Internet2
Site Index | Internet2 Searchlight |
Membership | Communities | Services | Projects | Tools | Events | Newsroom | About
 | Internet2 Home > Middleware

Middleware

>Home
>Middleware
   Overview
(PDF)
>Mailing Lists


Minutes From The 11/18/04 Bimonthly meeting

 


Agenda
Participants
  • Reports about Supercomputing 04 (SC) Conference
  • E2ED Early Adopter Focus Group Identification Process
  • Post Pilot Plans
  • Whitepapers
  • George Brett - Internet2 (scribe)
  • Chas DiFatta - CMU (chair)
  • Mark Poepping - CMU
  • Russ Hobby - Internet2
  • Matt Zekauskas - Internet2

1. Reports about Supercomputing 04 (SC) Conference.

Matt reported that diagnositically he hadn't seen as much as he had in past Supercomputing conferences since he didn't ask to be notified. He did notice some issues with traffic to San Diego, some issues with the Store Cloud getting out. Russ said there were some routing asymmetry issues. Matt said the re-configuration for the bandwidth challenges created issues as well. There were more lines coming into the conference than before. Matt said there were something like 17 10GB lines into the show with only 9 lines to the NOC for the meeting.

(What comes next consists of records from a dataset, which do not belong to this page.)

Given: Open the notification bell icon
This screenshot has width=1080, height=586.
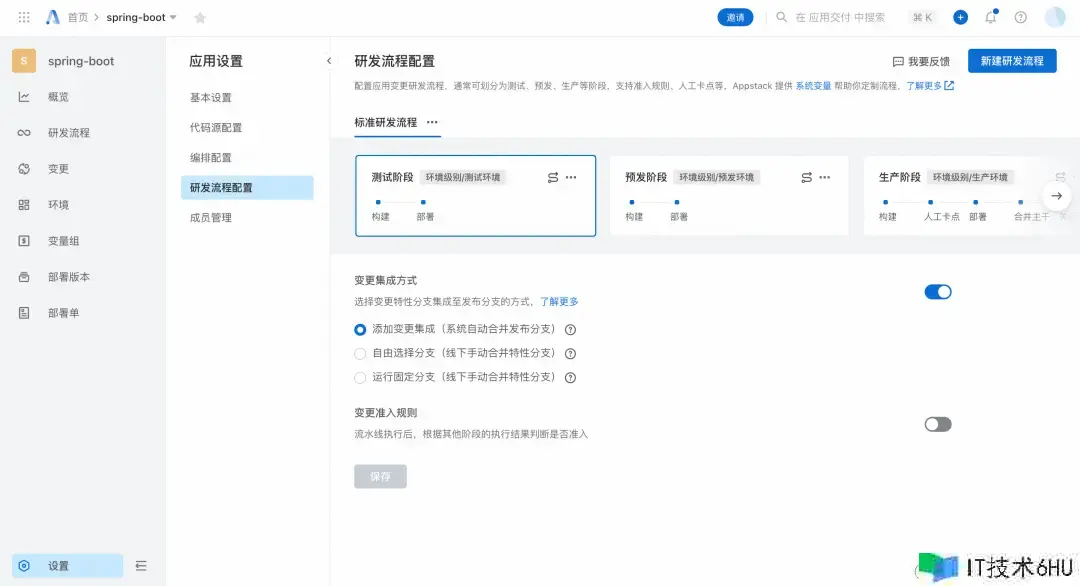Looking at the screenshot, I should pos(990,17).
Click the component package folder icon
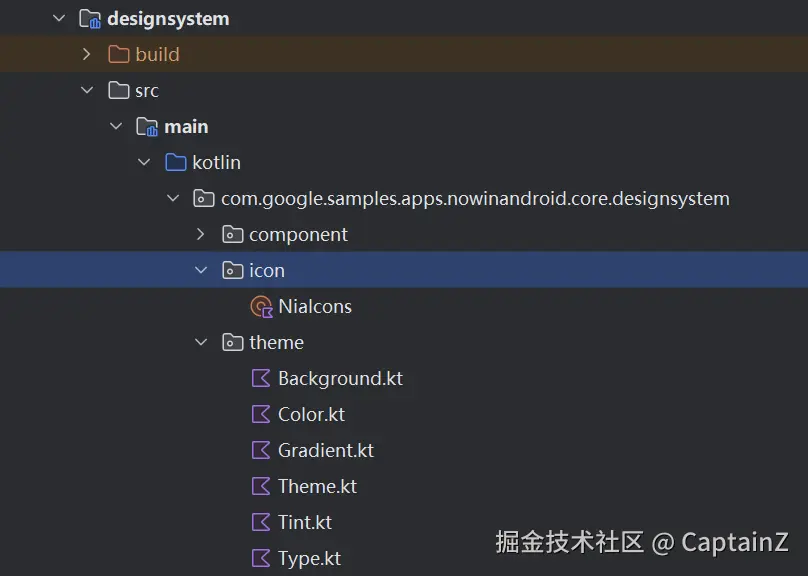Screen dimensions: 808x576 (x=232, y=234)
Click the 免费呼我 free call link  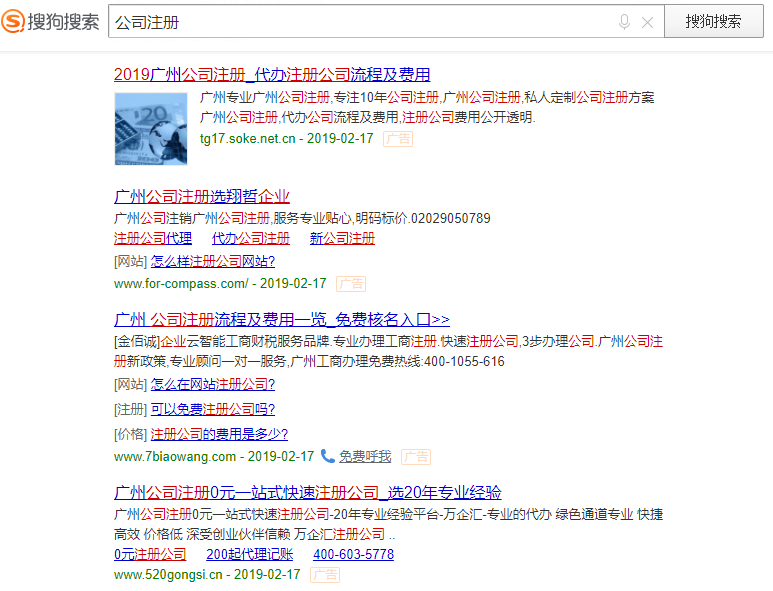click(x=365, y=456)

Chas talked with David Richards of University of Washington doing video between Washington State, Pittsburgh and Australia was seeing lots of dropped packets. Russ said the Research Channel was pumping 2.5 Gb/sec in both directions.

Chas said this was his first SC. He came across two things from his discussions: 1. Days of big iron of being very specialized are over. Lots of commodity hardware is being used for this. 2. When something breaks the issue of how do you fix it is not clear. Major vendors only have performance tools. Not even profiling tools, more utilization tools. Mark commented that it's more of a redundancy forward path rather than a diagnostic "what went wrong" issue. Chas agreed and added that they don't drill down into the problem. Their solutions don't scale. Russ said back in mainframe times they'd use a system dump and analyze that. Mark pointed out that currently they just buy or add new units to replace the ones that are broken. Matt mentioned having programs watching programs -- yet more redundancy. Mark pointed out that this is the difference of have alerts and probes versus ability to do diagnosis to determine causes of the problems. The discussion used metaphor of people not working and being able to diagnose illness to make them well.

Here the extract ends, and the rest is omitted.